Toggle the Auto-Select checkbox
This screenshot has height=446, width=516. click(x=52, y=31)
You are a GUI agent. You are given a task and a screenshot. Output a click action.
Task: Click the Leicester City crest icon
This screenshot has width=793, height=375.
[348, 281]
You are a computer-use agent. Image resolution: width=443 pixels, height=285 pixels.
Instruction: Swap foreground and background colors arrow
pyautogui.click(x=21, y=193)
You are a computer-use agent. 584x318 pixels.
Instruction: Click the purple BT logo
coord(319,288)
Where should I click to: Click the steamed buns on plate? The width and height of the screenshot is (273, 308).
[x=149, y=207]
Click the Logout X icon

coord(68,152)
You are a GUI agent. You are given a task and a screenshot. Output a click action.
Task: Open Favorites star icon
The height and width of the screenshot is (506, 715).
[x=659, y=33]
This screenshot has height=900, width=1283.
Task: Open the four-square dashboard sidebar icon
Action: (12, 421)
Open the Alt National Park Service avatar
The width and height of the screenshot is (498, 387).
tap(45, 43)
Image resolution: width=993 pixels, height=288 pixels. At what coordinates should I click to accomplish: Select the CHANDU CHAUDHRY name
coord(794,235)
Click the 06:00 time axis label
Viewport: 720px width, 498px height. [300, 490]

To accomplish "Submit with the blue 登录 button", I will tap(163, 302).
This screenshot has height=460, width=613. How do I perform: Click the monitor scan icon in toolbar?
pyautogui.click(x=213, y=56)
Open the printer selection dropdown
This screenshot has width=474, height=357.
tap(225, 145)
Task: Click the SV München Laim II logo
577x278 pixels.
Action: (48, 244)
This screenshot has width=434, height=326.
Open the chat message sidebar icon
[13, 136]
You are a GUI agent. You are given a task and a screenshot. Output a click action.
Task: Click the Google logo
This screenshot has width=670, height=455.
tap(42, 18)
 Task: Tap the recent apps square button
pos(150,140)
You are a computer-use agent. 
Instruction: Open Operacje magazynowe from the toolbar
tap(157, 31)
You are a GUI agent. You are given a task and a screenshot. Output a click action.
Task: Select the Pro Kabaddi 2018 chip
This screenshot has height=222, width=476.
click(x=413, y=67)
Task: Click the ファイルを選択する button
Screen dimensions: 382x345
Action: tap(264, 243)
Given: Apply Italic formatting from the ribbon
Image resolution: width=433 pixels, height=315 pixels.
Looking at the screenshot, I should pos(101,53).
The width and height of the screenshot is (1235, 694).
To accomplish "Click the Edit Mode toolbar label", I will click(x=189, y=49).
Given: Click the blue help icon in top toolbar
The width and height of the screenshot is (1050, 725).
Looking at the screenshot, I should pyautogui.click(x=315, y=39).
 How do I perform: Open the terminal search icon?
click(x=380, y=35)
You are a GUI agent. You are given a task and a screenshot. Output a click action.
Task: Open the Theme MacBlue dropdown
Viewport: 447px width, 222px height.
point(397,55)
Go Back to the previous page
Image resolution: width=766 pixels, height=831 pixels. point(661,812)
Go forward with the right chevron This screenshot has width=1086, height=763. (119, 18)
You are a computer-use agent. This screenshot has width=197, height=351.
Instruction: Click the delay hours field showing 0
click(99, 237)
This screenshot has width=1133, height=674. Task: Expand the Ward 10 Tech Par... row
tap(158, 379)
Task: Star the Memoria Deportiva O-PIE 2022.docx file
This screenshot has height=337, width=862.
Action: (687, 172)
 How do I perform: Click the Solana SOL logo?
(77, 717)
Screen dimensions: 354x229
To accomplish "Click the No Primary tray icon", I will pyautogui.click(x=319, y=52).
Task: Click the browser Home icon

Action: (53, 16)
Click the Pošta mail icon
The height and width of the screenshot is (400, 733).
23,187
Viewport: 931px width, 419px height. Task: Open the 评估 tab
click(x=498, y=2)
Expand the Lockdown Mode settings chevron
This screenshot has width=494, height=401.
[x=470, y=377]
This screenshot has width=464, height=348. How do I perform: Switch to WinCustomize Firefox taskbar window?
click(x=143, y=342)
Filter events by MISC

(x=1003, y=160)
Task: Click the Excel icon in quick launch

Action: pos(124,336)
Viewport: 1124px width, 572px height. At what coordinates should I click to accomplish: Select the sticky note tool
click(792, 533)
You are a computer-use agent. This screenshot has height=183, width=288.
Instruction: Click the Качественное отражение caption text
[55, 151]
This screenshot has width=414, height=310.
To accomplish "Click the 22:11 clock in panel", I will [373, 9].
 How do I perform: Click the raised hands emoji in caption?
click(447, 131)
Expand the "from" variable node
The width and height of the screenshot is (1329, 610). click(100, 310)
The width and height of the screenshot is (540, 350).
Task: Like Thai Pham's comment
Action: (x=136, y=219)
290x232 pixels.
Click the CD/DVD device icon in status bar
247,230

──────────

=== EXERCISE ===
Scan the records for the string "computer" and report each line where it occurs.

=== EXERCISE RESULT ===
You are a computer-use agent. Image resolution: width=443 pixels, height=285 pixels.
You are a computer-use agent. 584x318 pixels.
You are a computer-use agent. 
You are a computer-use agent. This screenshot has width=197, height=351.
You are a computer-use agent. This screenshot has height=183, width=288.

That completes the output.